A finales del 1800 su bisabuelo Simón y su familia salieron de nuestro pueblo hacia Francia buscando un futuro más amable. Fueron muchos los que por esas fechas emigraban de nuestros pueblos hacia Francia o América para ganarse la vida. Tantos como que en todas las familias de Urriés salía por lo menos uno de los hermanos. Éxodo que continuó a principios del XX hasta que en los años 60 se vaciaban casas completas. Es curioso que con esta historia tan reciente algunos miren con mala cara al que viene de fuera para ganarse el currusco de pan, pero esta es otra historia y me estoy liando.

Bueno, el tema es que el viernes esta chica, Elena, apareció por el bar, tomo unos vinos y se integró a la perfección. Los genes son los genes y algo queda por muy lejos que te vayas pero además es encantadora.
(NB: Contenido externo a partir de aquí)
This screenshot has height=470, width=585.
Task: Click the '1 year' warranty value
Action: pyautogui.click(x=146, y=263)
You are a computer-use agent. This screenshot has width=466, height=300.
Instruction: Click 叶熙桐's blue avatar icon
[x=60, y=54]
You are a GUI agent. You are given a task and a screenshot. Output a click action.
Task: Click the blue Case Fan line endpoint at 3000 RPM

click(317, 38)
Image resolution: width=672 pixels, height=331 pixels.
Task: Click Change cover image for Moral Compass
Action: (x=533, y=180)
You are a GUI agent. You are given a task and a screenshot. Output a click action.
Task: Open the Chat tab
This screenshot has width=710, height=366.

Por si esto no fuera suficiente, Íñigo, otro mozete descendiente del valle y que llevaba un tiempo viajando por 10 países diferentes, apareció también por Urriés con ganas además de echar raíces y con múltiples ideas para emprender en la zona. Ya os podéis imaginar, la tarde fue redonda, cenaron en el bar y quedamos para el sábado por la mañana para buscar documentación del bisabuelo. No iba a ser fácil porque no teníamos mas que la fecha de defunción y en su día algún familiar lo había intentado y no encontraron nada.

Después de desayunar subimos al Ayuntamiento y en el libro 3 del registro civil, unos 20 minutos después de comenzar la búsqueda, lo encontramos.
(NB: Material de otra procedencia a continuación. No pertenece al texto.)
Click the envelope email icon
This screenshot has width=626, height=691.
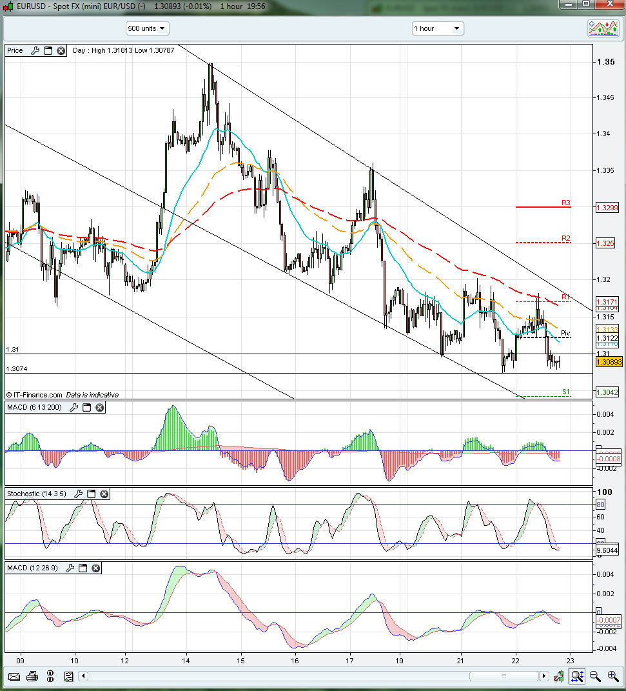(x=14, y=676)
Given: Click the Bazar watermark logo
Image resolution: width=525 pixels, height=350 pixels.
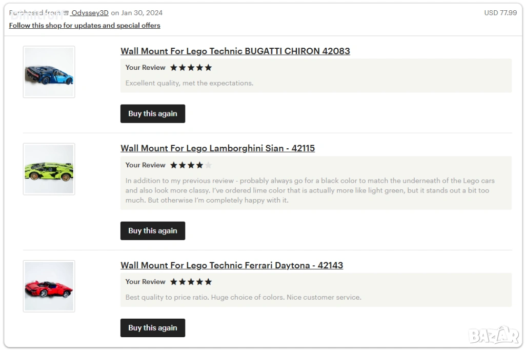Looking at the screenshot, I should [x=494, y=335].
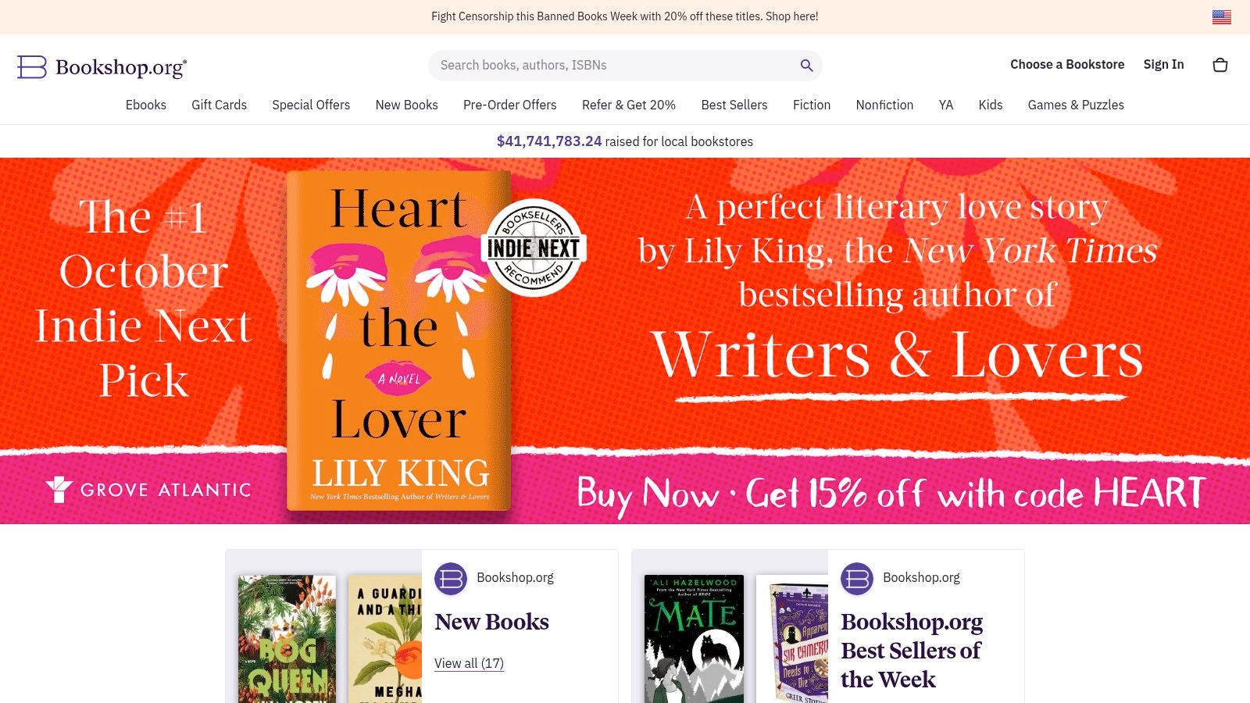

El registro comienza en 1882 y en junio de 1884 nacía Simón Salvo García. Fecha, nombres de los padres y casa de los abuelos eran la recompensa del hallazgo. Imaginaros la situación, emprendes un largo viaje en busca de tantas cosas y experiencias, decides hacer la primera parada en el pueblo de tu antepasado, un pueblo pequeño al que llegas por una carretera del demonio. Allí te reciben con los brazos abiertos, sientes tus raíces y encuentras el documento que de alguna manera cierra la historia. Fue un momento precioso el que Elena nos regaló. Porque fue así, ella nos lo regaló, ella nos transmitió la alegría, nos hizo ser conscientes de nuestra historia, a veces dura pero emocionante, también de nuestras miserias pero con un corazón enorme. Muchas gracias Elena y a ti Simón, hijo de Pedro y Francisca, descendientes de casa Solana, tú nos has hecho protagonistas de esta nueva historia.
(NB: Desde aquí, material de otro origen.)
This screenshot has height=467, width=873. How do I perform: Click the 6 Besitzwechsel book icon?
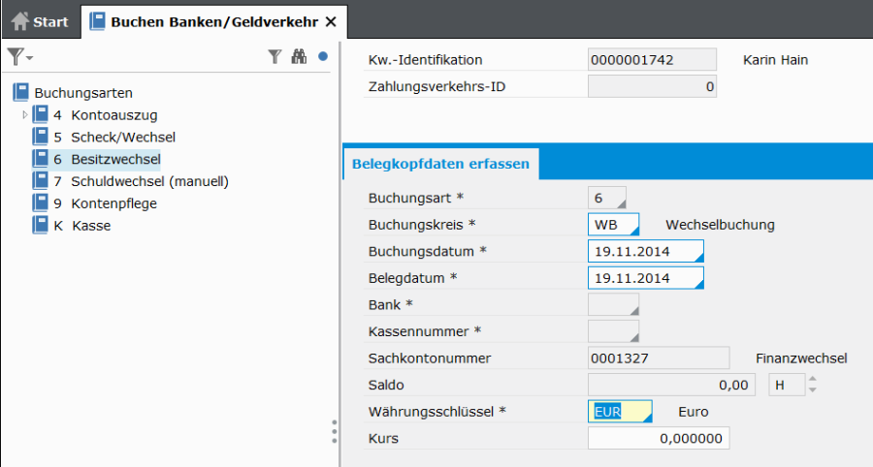(40, 159)
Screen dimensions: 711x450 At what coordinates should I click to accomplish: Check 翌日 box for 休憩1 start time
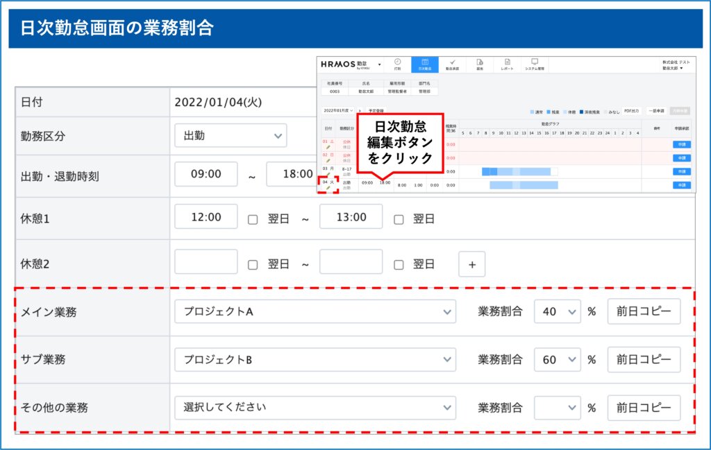click(x=253, y=219)
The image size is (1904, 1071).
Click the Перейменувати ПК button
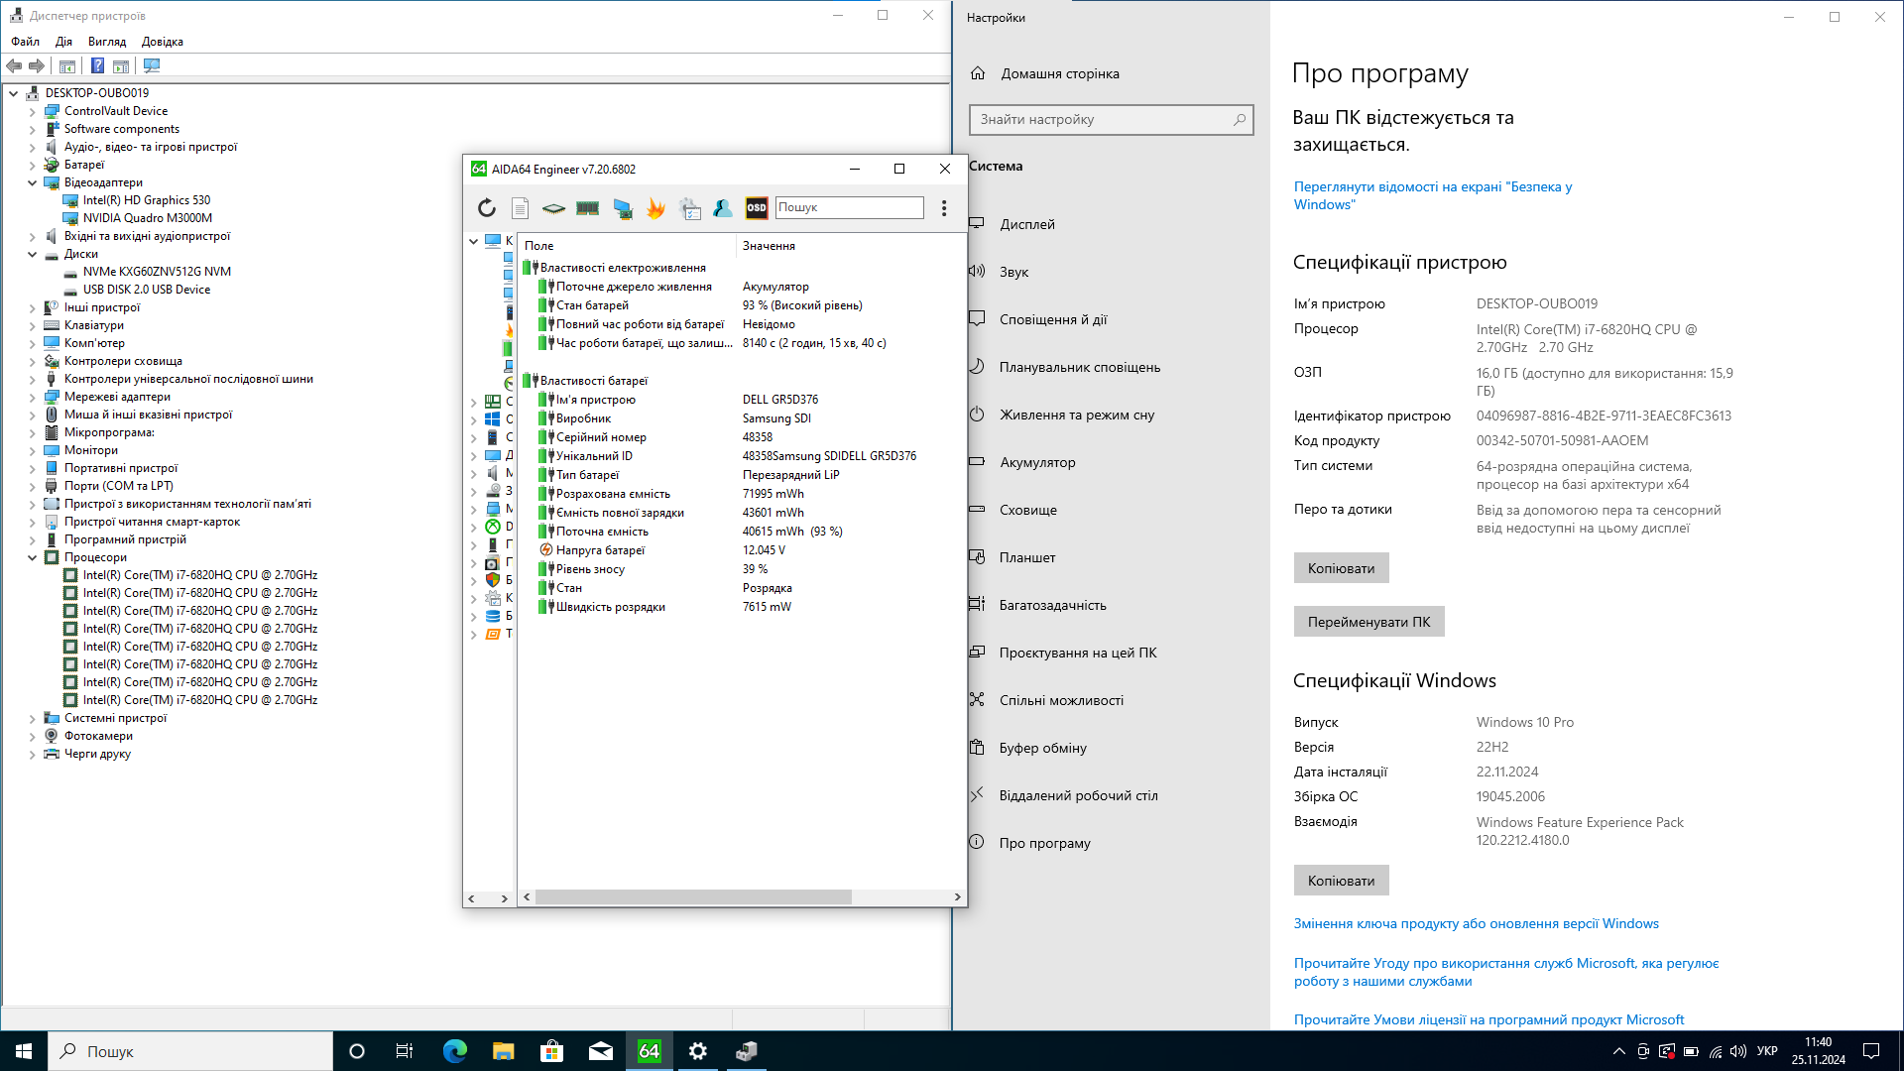tap(1369, 622)
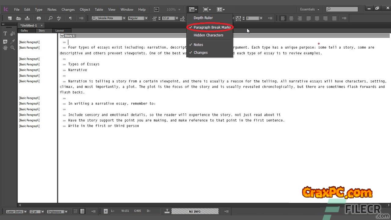Click the Center align paragraph icon
The image size is (391, 220).
pyautogui.click(x=291, y=18)
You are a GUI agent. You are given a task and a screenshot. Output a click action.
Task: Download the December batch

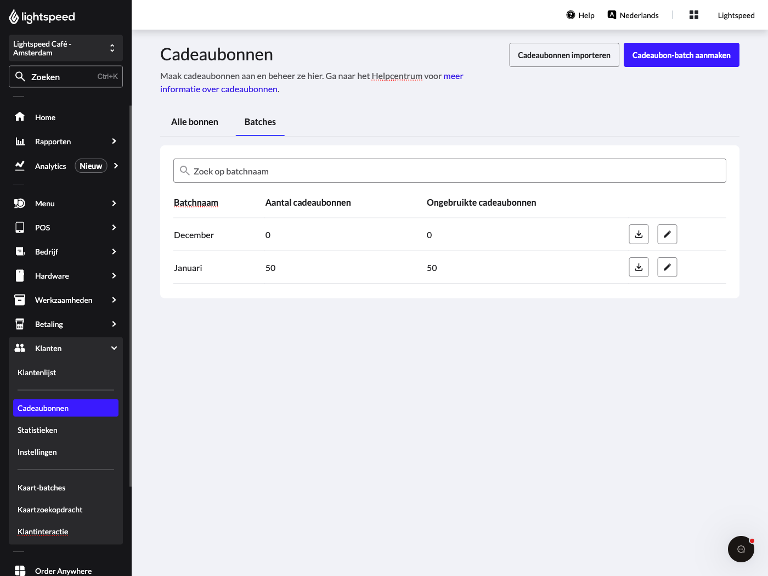tap(639, 234)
Pues la cosa continuó con una vista por el actual Urriés, visitando cada rincón pero intentando explicarle y que entendiera cómo vivió su bisabauelo, pisando las calles dónde jugó de niño, contándole qué comían, como se organizaban alrededor de la cadiera, como era la escuela, etc, hasta acabar en casa de Asunción que con sus 97 años le explicó cada detalle que recordaba de aquella dura pero feliz época.

Por la tarde a fiestas de Gordún por supuesto y el domingo siguió bebiendo de las historias de nuestros mayores. Si se queda un día más se empadrona y compra una casa.

Y esta es la historia de un día del Pilar cualquiera en las altas tierras de Urriés. Si decidís no visitarnos ya sabéis lo que os perdéis, pero si venís os garantizo os llevareis un puñado enorme de cariño.